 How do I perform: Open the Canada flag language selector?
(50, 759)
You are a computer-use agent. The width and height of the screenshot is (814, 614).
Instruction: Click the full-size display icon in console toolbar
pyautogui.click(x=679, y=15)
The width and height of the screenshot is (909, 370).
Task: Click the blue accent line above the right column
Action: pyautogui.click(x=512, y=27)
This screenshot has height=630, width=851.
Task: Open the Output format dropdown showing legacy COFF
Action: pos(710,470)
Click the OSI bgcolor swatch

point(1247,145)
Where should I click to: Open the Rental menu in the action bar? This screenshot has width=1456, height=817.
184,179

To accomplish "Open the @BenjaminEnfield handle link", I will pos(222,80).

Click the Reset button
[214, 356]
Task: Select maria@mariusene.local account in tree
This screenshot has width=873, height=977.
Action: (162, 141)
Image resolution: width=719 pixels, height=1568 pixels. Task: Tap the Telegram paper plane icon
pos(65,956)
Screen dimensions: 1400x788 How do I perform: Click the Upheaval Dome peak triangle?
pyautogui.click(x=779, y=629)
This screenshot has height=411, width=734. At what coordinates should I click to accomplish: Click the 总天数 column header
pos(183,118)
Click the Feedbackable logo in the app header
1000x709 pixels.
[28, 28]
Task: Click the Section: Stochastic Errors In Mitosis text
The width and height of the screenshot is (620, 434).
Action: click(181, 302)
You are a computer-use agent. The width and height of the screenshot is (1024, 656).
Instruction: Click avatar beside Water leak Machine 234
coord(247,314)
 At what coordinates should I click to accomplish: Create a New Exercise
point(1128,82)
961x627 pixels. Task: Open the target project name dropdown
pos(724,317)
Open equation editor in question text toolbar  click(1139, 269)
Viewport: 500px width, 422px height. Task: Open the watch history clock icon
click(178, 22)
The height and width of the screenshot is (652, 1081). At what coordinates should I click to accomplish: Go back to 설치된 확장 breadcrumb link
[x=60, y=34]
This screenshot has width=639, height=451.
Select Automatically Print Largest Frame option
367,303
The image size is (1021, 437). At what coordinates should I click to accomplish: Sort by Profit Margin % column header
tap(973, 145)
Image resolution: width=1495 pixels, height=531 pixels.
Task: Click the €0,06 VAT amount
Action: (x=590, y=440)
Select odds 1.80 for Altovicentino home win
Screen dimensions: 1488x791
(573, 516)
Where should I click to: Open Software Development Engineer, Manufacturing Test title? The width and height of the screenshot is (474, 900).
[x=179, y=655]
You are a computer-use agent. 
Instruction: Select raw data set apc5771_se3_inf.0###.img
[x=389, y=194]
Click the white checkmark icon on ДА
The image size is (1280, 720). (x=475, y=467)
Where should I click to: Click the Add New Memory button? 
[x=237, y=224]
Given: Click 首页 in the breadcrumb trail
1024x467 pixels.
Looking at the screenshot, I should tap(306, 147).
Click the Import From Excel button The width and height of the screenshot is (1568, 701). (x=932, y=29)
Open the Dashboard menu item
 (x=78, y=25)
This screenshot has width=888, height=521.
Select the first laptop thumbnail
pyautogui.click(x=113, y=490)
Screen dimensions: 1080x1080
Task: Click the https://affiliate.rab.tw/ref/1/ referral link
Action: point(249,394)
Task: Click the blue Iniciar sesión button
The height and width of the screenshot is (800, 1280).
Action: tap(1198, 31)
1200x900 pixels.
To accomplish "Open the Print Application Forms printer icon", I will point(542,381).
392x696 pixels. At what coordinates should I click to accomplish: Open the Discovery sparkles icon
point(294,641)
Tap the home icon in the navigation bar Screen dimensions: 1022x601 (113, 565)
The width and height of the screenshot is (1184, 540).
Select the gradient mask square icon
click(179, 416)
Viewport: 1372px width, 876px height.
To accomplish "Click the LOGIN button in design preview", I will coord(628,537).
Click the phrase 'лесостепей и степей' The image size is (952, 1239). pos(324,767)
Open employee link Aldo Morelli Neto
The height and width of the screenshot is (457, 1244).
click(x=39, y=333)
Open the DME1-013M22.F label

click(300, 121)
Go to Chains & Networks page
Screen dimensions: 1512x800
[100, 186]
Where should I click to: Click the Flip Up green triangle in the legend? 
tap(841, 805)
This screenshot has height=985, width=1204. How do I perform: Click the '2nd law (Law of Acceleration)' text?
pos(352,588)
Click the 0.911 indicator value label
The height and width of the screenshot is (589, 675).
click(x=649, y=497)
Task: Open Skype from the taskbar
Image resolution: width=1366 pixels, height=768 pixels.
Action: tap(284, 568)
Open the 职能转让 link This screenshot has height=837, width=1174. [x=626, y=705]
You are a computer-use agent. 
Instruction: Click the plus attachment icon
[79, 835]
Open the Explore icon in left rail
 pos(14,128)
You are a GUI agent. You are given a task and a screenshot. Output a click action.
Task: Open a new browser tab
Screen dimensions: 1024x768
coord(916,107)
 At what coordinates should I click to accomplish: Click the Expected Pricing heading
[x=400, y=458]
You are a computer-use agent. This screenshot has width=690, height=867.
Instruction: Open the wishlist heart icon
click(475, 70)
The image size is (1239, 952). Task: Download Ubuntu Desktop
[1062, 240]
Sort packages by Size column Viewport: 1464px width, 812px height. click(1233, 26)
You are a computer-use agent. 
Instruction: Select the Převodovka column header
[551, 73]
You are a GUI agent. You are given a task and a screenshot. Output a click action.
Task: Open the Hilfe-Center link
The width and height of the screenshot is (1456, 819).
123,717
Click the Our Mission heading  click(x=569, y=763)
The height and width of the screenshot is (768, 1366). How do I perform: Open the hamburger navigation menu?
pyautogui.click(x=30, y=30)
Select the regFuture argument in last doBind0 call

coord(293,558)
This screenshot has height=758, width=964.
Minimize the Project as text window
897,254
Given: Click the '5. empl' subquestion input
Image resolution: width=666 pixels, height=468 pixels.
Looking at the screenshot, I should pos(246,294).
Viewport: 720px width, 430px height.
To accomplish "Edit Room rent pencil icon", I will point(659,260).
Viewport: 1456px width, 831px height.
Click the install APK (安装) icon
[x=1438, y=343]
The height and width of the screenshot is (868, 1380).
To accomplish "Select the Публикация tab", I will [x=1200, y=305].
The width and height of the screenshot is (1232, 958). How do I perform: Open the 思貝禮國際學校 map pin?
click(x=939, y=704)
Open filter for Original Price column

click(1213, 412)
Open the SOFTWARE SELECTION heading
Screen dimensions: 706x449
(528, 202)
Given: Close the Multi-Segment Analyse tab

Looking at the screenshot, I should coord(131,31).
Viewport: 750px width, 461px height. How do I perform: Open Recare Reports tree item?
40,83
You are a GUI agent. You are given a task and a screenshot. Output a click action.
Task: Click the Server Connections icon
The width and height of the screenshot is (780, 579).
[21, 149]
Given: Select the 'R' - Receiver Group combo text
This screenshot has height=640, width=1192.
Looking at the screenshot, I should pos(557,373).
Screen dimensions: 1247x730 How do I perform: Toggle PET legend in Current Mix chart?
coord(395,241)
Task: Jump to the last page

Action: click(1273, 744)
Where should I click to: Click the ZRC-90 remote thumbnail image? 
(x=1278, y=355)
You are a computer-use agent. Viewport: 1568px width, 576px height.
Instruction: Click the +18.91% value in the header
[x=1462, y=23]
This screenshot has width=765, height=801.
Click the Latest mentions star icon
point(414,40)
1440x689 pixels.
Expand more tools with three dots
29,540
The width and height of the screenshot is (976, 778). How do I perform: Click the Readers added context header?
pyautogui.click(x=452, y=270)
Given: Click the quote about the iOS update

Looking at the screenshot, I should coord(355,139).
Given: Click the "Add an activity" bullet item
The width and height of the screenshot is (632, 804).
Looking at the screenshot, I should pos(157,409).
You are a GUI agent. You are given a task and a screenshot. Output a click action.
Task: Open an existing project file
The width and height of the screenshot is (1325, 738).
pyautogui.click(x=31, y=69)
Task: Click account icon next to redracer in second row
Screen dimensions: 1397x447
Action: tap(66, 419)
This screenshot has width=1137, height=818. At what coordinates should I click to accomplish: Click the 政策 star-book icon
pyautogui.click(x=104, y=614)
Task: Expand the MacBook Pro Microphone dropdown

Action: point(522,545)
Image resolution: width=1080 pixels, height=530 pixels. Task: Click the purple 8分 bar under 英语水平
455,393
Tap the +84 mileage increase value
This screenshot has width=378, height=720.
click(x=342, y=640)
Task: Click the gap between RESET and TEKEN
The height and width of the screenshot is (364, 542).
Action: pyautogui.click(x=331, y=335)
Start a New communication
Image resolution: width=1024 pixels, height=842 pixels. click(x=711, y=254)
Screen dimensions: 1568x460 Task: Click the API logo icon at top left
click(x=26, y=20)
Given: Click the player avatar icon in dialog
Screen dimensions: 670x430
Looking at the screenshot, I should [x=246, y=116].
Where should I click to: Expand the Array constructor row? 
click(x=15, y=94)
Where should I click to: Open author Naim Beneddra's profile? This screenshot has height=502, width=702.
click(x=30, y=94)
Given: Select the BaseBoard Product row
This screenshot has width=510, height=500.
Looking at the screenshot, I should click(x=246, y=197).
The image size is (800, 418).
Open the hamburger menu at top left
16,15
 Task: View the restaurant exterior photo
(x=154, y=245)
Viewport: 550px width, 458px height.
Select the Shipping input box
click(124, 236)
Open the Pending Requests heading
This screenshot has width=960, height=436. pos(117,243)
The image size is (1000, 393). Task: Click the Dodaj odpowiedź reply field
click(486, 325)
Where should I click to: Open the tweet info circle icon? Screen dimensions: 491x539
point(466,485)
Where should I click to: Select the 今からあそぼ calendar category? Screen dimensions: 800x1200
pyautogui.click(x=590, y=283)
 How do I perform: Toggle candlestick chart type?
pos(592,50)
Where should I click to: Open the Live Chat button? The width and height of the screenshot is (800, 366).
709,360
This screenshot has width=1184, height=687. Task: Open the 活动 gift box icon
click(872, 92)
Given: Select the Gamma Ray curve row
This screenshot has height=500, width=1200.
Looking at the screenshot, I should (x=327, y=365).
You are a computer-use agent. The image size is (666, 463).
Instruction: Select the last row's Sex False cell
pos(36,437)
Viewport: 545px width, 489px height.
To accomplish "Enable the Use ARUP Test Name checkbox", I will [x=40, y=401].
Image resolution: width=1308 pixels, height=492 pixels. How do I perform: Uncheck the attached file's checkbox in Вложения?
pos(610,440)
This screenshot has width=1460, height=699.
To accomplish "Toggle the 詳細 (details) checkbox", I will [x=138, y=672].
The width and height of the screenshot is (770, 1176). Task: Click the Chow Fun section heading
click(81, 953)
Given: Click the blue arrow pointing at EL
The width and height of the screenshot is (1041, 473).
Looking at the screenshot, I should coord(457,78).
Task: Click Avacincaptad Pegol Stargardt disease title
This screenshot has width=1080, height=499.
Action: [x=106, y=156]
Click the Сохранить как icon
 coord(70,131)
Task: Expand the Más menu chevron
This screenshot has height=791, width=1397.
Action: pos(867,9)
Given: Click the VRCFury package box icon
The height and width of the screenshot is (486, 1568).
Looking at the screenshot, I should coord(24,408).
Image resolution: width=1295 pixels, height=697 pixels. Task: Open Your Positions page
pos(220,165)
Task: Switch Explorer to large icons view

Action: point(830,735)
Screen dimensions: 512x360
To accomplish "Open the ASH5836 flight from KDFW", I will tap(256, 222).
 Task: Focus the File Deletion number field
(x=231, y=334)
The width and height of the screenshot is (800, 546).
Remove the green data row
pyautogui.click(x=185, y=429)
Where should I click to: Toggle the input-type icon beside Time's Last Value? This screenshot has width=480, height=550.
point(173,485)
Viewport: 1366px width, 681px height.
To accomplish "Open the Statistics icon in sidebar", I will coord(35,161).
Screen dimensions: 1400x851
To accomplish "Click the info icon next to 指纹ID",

■ ■ ■ ■ ■

Action item:
The lines above from the one containing "The image size is (1239, 952)." through the one containing "Given: Select the 'R'" are to be set down exactly, and no others.

Output for this task:
The image size is (1239, 952). Task: Download Ubuntu Desktop
[1062, 240]
Sort packages by Size column Viewport: 1464px width, 812px height. click(1233, 26)
You are a computer-use agent. 
Instruction: Select the Převodovka column header
[551, 73]
You are a GUI agent. You are given a task and a screenshot. Output a click action.
Task: Open the Hilfe-Center link
The width and height of the screenshot is (1456, 819).
123,717
Click the Our Mission heading  click(x=569, y=763)
The height and width of the screenshot is (768, 1366). How do I perform: Open the hamburger navigation menu?
pyautogui.click(x=30, y=30)
Select the regFuture argument in last doBind0 call

coord(293,558)
This screenshot has height=758, width=964.
Minimize the Project as text window
897,254
Given: Click the '5. empl' subquestion input
Image resolution: width=666 pixels, height=468 pixels.
Looking at the screenshot, I should pos(246,294).
Viewport: 720px width, 430px height.
To accomplish "Edit Room rent pencil icon", I will point(659,260).
Viewport: 1456px width, 831px height.
Click the install APK (安装) icon
[x=1438, y=343]
The height and width of the screenshot is (868, 1380).
To accomplish "Select the Публикация tab", I will [x=1200, y=305].
The width and height of the screenshot is (1232, 958). How do I perform: Open the 思貝禮國際學校 map pin?
click(x=939, y=704)
Open filter for Original Price column

click(1213, 412)
Open the SOFTWARE SELECTION heading
Screen dimensions: 706x449
(528, 202)
Given: Close the Multi-Segment Analyse tab

Looking at the screenshot, I should coord(131,31).
Viewport: 750px width, 461px height. How do I perform: Open Recare Reports tree item?
40,83
You are a GUI agent. You are given a task and a screenshot. Output a click action.
Task: Click the Server Connections icon
The width and height of the screenshot is (780, 579).
[21, 149]
Given: Select the 'R' - Receiver Group combo text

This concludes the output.